In turn of the actual race I am happy with my performance. I run the course without having that leg pain so I cannot ask for more. I felt like I did a great job with my nutrition. I carried most of my nutrition for the first 28 miles and that paid off big time. This is not a race, this is a training run. The purpose of this race is to try different things and see what work and what doesn't work. I want to see how my body react when I run for 13 hours. I played it smart and I played it safe, perhaps too safe. I maintain an all day pace and that allow me to keep my energy level though out the whole race. I felt so good at the end I felt like I can run for another 10-15 miles. That also means that I need to run harder next time. Now that I know how it feel to run a 50 miles, I can push more next time.

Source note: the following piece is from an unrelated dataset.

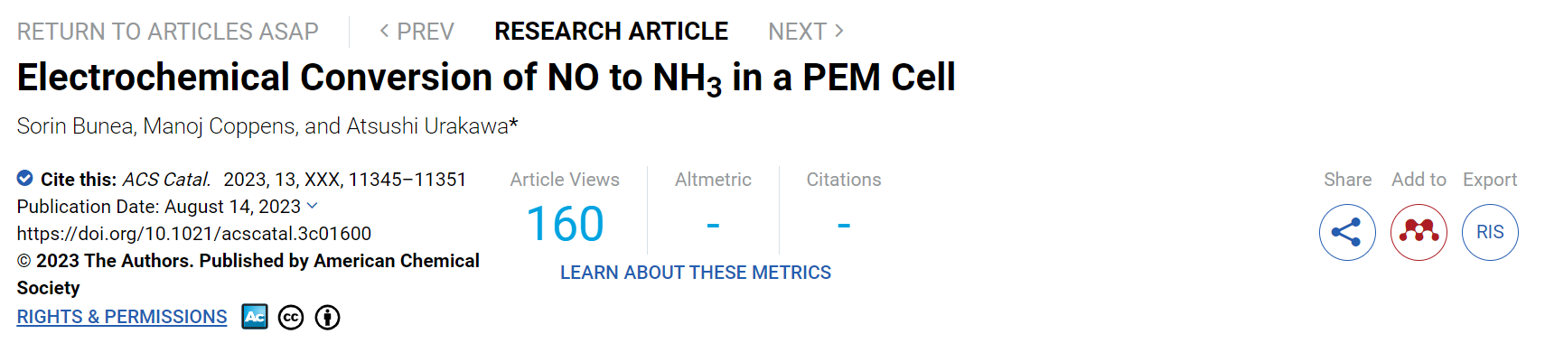Screen dimensions: 1545x343
Task: Click the Citations count placeholder
Action: [844, 224]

I also learned a lot about what I want and what I want my crew to help me with at each crew access point. But I'll save that for my crew digest that I send to my crew.
With Ray Miller out of the way, I can really focus on my healing. I need a healthy mind and a healthy body to train. This recovery period will allow me to get ready for my Angeles Crest 100 training.. Ray Miller is a warm up before I start really getting into Angeles Crest training. I am getting ready to ph commit start my AC 100 training.

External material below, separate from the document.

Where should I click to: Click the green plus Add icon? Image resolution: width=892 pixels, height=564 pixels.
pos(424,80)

Ray Miller is a business trip, and I got it done.
What's Harder? Ironman or a 50 miles run?
They are both very hard if you do them fast. With a slow poke like me, they are both very durable. I had some major issues at each of my last 3 Ironman and I was able to build a cushion and finish the race. With this ultra marathon I did not really have much issues. The only hard thing was that I needed to keep up with my pace to make the cut off. I stayed focus, my nutrition went well, and I did not burn myself up. I did a few training run on the course and I studied the course so I have a very good race plan. And honestly, I gotten a lot stronger since I started running with the Coyotes. More importantly, I follow Coach Jimmy nutrition advices. Otherwise I will probably stop at mi 28. My NCAL Ironteam buddy Anna told me ultra is tougher on your mind because you don't see a lot of people the whole day. Fortunately I am used to being by myself on the mountain so that does not bother me one bit.
So what's harder? Ironman or 50 mi run? In turn of suffering, doing the mountaineering trip up to Mt Shasta is still the toughest thing I ever done. That will change when I do AC 100, that's why I am training the hell for it. I think I need to do Mt Shasta again so I can have a better comparison. But then again, the most challenging in life is often not measurable by any physical mean.